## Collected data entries
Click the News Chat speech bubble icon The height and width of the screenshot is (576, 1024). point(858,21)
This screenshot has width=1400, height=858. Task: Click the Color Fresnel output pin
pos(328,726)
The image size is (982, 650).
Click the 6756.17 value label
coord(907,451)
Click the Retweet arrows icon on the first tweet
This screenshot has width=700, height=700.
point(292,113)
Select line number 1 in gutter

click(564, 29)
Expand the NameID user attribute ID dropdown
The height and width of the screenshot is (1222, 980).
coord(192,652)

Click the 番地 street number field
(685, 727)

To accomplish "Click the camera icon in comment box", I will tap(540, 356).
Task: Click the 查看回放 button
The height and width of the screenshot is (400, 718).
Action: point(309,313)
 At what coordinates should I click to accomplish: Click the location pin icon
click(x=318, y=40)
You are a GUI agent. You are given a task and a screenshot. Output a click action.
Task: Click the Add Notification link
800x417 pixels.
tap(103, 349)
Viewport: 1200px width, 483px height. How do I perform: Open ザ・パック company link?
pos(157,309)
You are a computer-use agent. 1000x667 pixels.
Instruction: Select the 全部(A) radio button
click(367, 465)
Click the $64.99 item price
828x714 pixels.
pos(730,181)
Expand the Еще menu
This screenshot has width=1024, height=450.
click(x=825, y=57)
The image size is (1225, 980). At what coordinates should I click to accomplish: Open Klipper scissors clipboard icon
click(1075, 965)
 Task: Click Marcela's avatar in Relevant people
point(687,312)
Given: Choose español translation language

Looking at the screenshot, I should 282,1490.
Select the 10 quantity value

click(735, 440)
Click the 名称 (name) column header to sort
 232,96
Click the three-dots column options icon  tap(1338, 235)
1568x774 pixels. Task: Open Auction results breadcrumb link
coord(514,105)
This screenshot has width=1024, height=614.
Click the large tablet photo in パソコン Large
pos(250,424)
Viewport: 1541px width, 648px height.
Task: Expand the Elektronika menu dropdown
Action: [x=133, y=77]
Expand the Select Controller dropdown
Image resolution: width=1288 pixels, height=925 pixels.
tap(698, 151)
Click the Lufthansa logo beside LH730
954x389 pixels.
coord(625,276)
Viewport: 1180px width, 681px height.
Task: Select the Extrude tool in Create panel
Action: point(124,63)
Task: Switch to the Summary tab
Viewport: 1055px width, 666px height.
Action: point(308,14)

## Goal of the exercise
Among the lines above, please find those with "agent" and copy them.

## Answer
You are a GUI agent. You are given a task and a screenshot. Output a click action.
You are a computer-use agent. 1000x667 pixels.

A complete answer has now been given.